Exercise aim:
An exact copy of the whole listing is required.

** Opening Material for this task block **

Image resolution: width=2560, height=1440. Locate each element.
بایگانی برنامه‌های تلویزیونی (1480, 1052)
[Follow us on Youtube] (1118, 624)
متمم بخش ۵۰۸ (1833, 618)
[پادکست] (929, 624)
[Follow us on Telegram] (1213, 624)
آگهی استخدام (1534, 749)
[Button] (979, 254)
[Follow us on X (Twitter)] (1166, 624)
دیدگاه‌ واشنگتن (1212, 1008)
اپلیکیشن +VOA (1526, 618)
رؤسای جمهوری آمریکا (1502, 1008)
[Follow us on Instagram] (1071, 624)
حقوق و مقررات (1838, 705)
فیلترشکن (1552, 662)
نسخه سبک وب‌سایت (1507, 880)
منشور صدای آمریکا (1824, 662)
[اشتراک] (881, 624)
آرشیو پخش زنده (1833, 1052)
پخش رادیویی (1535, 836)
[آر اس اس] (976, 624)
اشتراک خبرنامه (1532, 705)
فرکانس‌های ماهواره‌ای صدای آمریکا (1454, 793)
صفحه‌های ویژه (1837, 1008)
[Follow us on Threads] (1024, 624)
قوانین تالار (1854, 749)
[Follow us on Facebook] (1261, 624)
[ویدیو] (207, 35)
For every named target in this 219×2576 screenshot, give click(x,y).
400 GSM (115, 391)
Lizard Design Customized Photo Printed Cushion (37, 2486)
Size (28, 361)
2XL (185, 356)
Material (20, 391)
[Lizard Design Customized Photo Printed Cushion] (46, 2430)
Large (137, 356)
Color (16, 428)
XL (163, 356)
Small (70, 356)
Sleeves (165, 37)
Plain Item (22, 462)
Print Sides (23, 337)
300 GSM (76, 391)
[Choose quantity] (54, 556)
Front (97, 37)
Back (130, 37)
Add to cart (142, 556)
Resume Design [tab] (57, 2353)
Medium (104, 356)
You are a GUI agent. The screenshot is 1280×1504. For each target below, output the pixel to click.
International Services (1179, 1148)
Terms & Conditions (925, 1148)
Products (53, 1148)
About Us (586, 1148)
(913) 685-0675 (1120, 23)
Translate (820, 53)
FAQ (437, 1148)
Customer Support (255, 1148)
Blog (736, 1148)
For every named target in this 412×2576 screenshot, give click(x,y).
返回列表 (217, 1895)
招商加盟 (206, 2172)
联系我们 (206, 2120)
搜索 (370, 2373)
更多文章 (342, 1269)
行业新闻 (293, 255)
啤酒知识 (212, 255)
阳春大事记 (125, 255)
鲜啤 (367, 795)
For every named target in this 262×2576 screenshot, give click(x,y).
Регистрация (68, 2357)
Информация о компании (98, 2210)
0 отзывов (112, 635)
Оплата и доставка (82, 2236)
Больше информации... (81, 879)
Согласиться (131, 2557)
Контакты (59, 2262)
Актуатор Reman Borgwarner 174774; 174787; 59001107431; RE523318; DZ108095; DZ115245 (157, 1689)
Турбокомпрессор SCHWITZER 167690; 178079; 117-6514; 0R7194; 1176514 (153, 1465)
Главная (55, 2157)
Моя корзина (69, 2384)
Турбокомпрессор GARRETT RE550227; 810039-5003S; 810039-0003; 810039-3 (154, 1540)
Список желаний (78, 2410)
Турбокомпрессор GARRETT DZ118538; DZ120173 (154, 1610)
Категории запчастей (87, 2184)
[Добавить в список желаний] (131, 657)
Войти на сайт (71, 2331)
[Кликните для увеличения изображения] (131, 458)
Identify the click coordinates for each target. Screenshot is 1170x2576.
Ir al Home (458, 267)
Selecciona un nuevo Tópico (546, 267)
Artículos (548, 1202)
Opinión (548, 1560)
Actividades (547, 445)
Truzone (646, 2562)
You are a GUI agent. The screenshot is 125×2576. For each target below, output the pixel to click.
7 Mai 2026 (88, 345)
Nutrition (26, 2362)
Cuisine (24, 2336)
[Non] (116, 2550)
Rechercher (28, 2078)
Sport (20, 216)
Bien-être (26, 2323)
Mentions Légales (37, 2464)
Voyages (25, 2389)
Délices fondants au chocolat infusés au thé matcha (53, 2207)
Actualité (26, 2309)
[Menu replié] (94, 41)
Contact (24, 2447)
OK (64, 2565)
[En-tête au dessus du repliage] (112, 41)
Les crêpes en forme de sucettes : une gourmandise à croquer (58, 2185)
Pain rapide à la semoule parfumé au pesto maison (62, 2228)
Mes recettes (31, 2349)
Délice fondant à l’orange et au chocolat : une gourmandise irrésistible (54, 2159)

** Closing Material for this task block **

Task output:
Image resolution: width=2560, height=1440. Locate each element.
بایگانی برنامه‌های تلویزیونی (1480, 1052)
[Follow us on Youtube] (1118, 624)
متمم بخش ۵۰۸ (1833, 618)
[پادکست] (929, 624)
[Follow us on Telegram] (1213, 624)
آگهی استخدام (1534, 749)
[Button] (979, 254)
[Follow us on X (Twitter)] (1166, 624)
دیدگاه‌ واشنگتن (1212, 1008)
اپلیکیشن +VOA (1526, 618)
رؤسای جمهوری آمریکا (1502, 1008)
[Follow us on Instagram] (1071, 624)
حقوق و مقررات (1838, 705)
فیلترشکن (1552, 662)
نسخه سبک وب‌سایت (1507, 880)
منشور صدای آمریکا (1824, 662)
[اشتراک] (881, 624)
آرشیو پخش زنده (1833, 1052)
پخش رادیویی (1535, 836)
[آر اس اس] (976, 624)
اشتراک خبرنامه (1532, 705)
فرکانس‌های ماهواره‌ای صدای آمریکا (1454, 793)
صفحه‌های ویژه (1837, 1008)
[Follow us on Threads] (1024, 624)
قوانین تالار (1854, 749)
[Follow us on Facebook] (1261, 624)
[ویدیو] (207, 35)
For every named target in this 219×2576 screenshot, give click(x,y).
400 GSM (115, 391)
Lizard Design Customized Photo Printed Cushion (37, 2486)
Size (28, 361)
2XL (185, 356)
Material (20, 391)
[Lizard Design Customized Photo Printed Cushion] (46, 2430)
Large (137, 356)
Color (16, 428)
XL (163, 356)
Small (70, 356)
Sleeves (165, 37)
Plain Item (22, 462)
Print Sides (23, 337)
300 GSM (76, 391)
[Choose quantity] (54, 556)
Front (97, 37)
Back (130, 37)
Add to cart (142, 556)
Resume Design [tab] (57, 2353)
Medium (104, 356)
You are a GUI agent. The screenshot is 1280×1504. For each target below, output the pixel to click.
International Services (1179, 1148)
Terms & Conditions (925, 1148)
Products (53, 1148)
About Us (586, 1148)
(913) 685-0675 (1120, 23)
Translate (820, 53)
FAQ (437, 1148)
Customer Support (255, 1148)
Blog (736, 1148)
For every named target in this 412×2576 screenshot, give click(x,y).
返回列表 (217, 1895)
招商加盟 (206, 2172)
联系我们 (206, 2120)
搜索 (370, 2373)
更多文章 (342, 1269)
行业新闻 (293, 255)
啤酒知识 (212, 255)
阳春大事记 (125, 255)
鲜啤 (367, 795)
For every named target in this 262×2576 screenshot, give click(x,y).
Регистрация (68, 2357)
Информация о компании (98, 2210)
0 отзывов (112, 635)
Оплата и доставка (82, 2236)
Больше информации... (81, 879)
Согласиться (131, 2557)
Контакты (59, 2262)
Актуатор Reman Borgwarner 174774; 174787; 59001107431; RE523318; DZ108095; DZ115245 (157, 1689)
Турбокомпрессор SCHWITZER 167690; 178079; 117-6514; 0R7194; 1176514 (153, 1465)
Главная (55, 2157)
Моя корзина (69, 2384)
Турбокомпрессор GARRETT RE550227; 810039-5003S; 810039-0003; 810039-3 (154, 1540)
Список желаний (78, 2410)
Турбокомпрессор GARRETT DZ118538; DZ120173 (154, 1610)
Категории запчастей (87, 2184)
[Добавить в список желаний] (131, 657)
Войти на сайт (71, 2331)
[Кликните для увеличения изображения] (131, 458)
Identify the click coordinates for each target. Screenshot is 1170x2576.
Ir al Home (458, 267)
Selecciona un nuevo Tópico (546, 267)
Artículos (548, 1202)
Opinión (548, 1560)
Actividades (547, 445)
Truzone (646, 2562)
You are a GUI agent. The screenshot is 125×2576. For each target below, output the pixel to click.
7 Mai 2026 (88, 345)
Nutrition (26, 2362)
Cuisine (24, 2336)
[Non] (116, 2550)
Rechercher (28, 2078)
Sport (20, 216)
Bien-être (26, 2323)
Mentions Légales (37, 2464)
Voyages (25, 2389)
Délices fondants au chocolat infusés au thé matcha (53, 2207)
Actualité (26, 2309)
[Menu replié] (94, 41)
Contact (24, 2447)
OK (64, 2565)
[En-tête au dessus du repliage] (112, 41)
Les crêpes en forme de sucettes : une gourmandise à croquer (58, 2185)
Pain rapide à la semoule parfumé au pesto maison (62, 2228)
Mes recettes (31, 2349)
Délice fondant à l’orange et au chocolat : une gourmandise irrésistible (54, 2159)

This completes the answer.